As for Frederick Taylor, father of modern management, I thought was over-demonized. That his motives were not altruistic is easy to understand, however, by raising production, he was able to offer workers a more decent standard of living.

Some names that the author presented in a good light were Peter Drucker, Deming and Mary Parker Follett. I was familiar with both Drucker and Deming (thanks to management courses and software quality workshops, respectively), the name that surprised me was Ms. Follett.

I must say, I was intrigued by a woman who articulated so many things that I have been trying to resolve in my own head for quite some time. Not only did she answer so many questions almost 90 years before they were bothering me, she took the discussions to a new level and provided answers that are as elegant as E=mc^2.

As a follow up, I read her 1918 book - The New State about which I will write in a later post.

Preventing climate change - software and other strategies

Governments have now accepted that the earth's climate is changing and that we need to do something about it. Nicholas Stern, a british diplomat submitted a report (The Economics of Climate Change: The Stern Review) on the economic and financial impact of global warming (or more appropriately climate change) to the British chancellor and prime minister.

The results of the report caused quite a stir when they reported facts that were already known to the scientific research community - that the earth will heat up 1-2% or even 5-6% in the coming years.

Mr. Stern has given tight deadlines to governments around the world to divert at least 1% of global GDP towards mitigation measures and related costs.

Need for new institutions

An institution is something to which people belong, however something that endures across generations. Common institutions known to us include family, school, religious community, profession al institutions among numerous others.

To address the impact and take both preventive and remedial measures we need new institutions.
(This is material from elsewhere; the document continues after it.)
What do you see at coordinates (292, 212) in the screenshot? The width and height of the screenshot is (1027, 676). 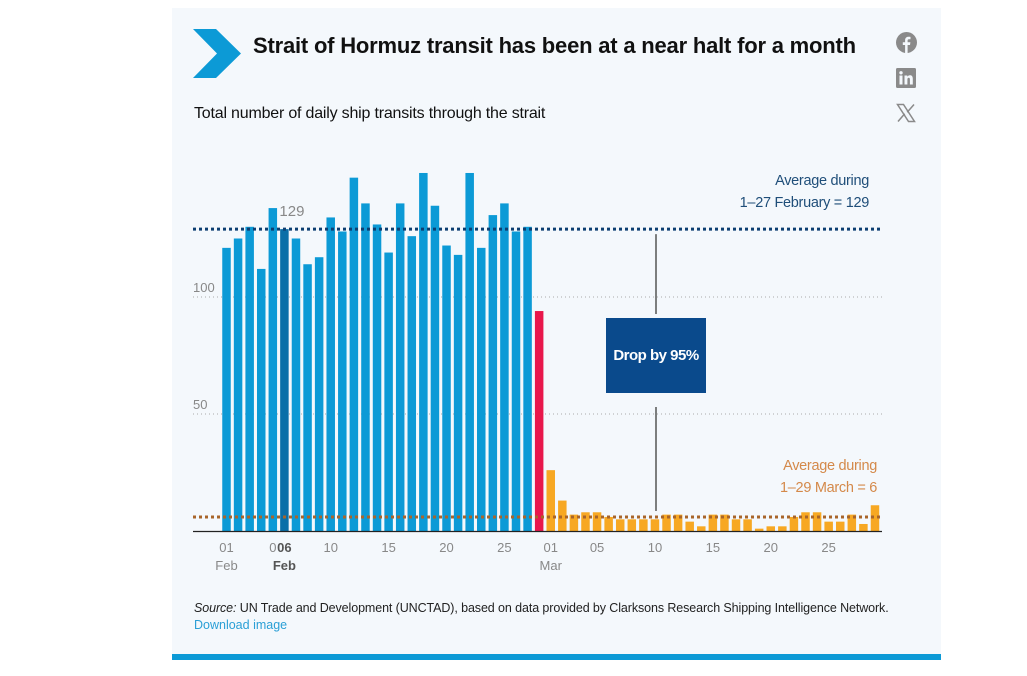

For instance, these institutions may look at carbon flows in an area and determine if carbon levies need to be applied.

To explain this scenario a bit more, lets say a producer in China (a new plastic toy factory), is able to sell its toys to kids in California. The total carbon costs of that toy would be a sum of the carbon emissions towards production in China, emissions in extraction and transportation of raw materials to the factory and costs in transportation of toy to California. Such a scheme not only puts the cost on the factory in China but serves as a demand control mechanism by taxing the consumer.

Will such a scenario happen? For sure, countries that have export driven economies will feel the impact, and will possibly use WTO to rally their cause. But eventually, once Chinese have mastered emission technologies, they will support these scenarios. Another corollary is the need for improvement in global logistics technology that is available to all economies.

Other impacts

We may see changes in siting of carbon based energy production facilities to places like Africa or even Sahara. On software side, new software forms will be needed. We will see a proliferation of environmental monitoring and logistics solutions. Carbon emission models may become open-source libraries that can be easily downloaded. For software architecture, we may need new institutions like LEEDS is for building architecture in choosing technologies (materials) and software processes (automated build and testing scripts) that reduce the energy cost of software solutions. Software deployed on virtualized and shared environments may be promoted to reduce energy footprints.